Hace algún tiempo, cuando me pidieron del Centro de Arte Moderno de Madrid algo relacionado con mi oficio, para el pequeño museo de escritores que allí tienen, me decidí por los trece discos floppies que contienen mi novela Castigo Divino, escrita en una computadora primitiva, que trabajaba con un sistema llamado Lotus Simphony, un modelo que por supuesto ya no existe, ni tampoco es posible descodificar su lenguaje. Una verdadera lengua muerta.

Entonces, pensé, mejor un legado que me trascendiera, a mí y a los instrumentos de mi oficio, y me decidí por este que enseguida les explico, que aunque he pedido sea sacado de la caja el 5 de agosto de 2022, cuando cumpliré 80 años, Dios mediante, es público desde el momento de su depósito: se trata de una carta original de Rubén Darío, y otra de Augusto César Sandino, ambas conservadas en mi archivo personal por mucho tiempo.

La carta de Rubén está fechada en París, 9, Rue d’Odessa el 2 de enero de 1902, y su destinatario, según puede desprenderse del texto, es un íntimo amigo suyo, el doctor Luis Henri Debayle, médico de la Sorbona, a quien llamaban en su tiempo “el sabio”, residente en León de Nicaragua, muy influyente en el país, y a quien pide gestionar ante el gobierno del general José Santos Zelaya que se le conceda el consulado en París, el cual obtuvo al año siguiente.

La carta de Sandino está fechada en el Cuartel General del Ejército Defensor de la Soberanía Nacional de Nicaragua el 11 de octubre de 1931, en las montañas de Las Segovias, y va dirigida al general Simón González, al coronel Abraham Rivera, y al teniente coronel Perfecto Chavarría. En ella expide órdenes acerca de los preparativos de una expedición militar desde Wiwilí hasta la costa del Caribe, a través del río Coco.

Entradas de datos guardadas
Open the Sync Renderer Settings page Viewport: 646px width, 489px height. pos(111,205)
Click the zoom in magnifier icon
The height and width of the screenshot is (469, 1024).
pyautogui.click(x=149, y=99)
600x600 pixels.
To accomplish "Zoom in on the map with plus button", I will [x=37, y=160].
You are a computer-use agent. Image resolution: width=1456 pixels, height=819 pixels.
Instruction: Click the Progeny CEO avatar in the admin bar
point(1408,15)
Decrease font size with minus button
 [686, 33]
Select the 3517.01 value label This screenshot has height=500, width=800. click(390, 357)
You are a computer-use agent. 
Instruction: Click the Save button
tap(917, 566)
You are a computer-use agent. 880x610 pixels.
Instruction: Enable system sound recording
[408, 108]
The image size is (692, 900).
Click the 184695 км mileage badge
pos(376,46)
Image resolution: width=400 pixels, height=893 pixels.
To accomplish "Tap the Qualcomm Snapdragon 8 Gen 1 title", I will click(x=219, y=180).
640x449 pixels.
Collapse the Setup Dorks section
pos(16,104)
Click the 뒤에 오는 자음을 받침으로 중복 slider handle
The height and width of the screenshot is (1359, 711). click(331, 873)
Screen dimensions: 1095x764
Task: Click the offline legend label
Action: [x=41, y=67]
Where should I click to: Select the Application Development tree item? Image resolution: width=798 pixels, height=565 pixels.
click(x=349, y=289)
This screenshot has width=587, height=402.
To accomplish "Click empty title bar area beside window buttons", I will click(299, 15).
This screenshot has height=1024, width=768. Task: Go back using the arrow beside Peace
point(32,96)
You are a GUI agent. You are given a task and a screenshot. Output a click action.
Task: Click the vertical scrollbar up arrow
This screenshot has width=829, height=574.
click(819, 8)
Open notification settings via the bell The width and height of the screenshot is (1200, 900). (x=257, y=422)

> [Qué hacer]:
[1] Responde con base en el texto sobre las cartas de Darío y Sandino:
(a) ¿Con qué sistema trabajaba la computadora en la que se escribió Castigo Divino?
(b) ¿En qué lugar y fecha está fechada la carta de Rubén Darío?
(c) ¿A quiénes va dirigida la carta de Sandino?
[2] ¿Puedes prolongar el texto sobre las cartas de Darío y Sandino a partir de su última oración?
El material no tiene relación alguna con el texto sobre las cartas de Darío y Sandino.

> [Respuestas por tarea]:
[1]
(a) Con un sistema llamado Lotus Simphony.
(b) En París, 9, Rue d'Odessa, el 2 de enero de 1902.
(c) Al general Simón González, al coronel Abraham Rivera y al teniente coronel Perfecto Chavarría.

[2]
Quienes firman estas cartas, ambas mecanografiadas, representan juntos la esencia de mi país, a través de la palabra y de la dignidad. Son ellos quienes nos dieron nuestro sentido de nación. Rubén transformó el idioma desde la literatura, dando a la lengua nuevos atrevimientos y sonoridades, y la poesía lo convirtió en un héroe nacional, suficiente para que a su regreso en 1907 la gente del pueblo desenganchara el tiro de caballos del coche descubierto que debía conducirlo desde la estación del ferrocarril en León, para pegarse a las varas y arrastrarlo entre vítores.

Sandino, quien se definía como un “trabajador de la ciudad, artesano como se dice en este país”, se convirtió en soldado por la fuerza de la necesidad ante el imperativo de librar al país de la intervención militar extranjera que duró seis años.

Hay una frase suya, que es la de un poeta, porque las palabras desnudas por verdaderas, también son poesía: “El hombre que de su patria no exige sino un palmo de tierra para su sepultura, merece ser oído, y no solo ser oído sino también creído”.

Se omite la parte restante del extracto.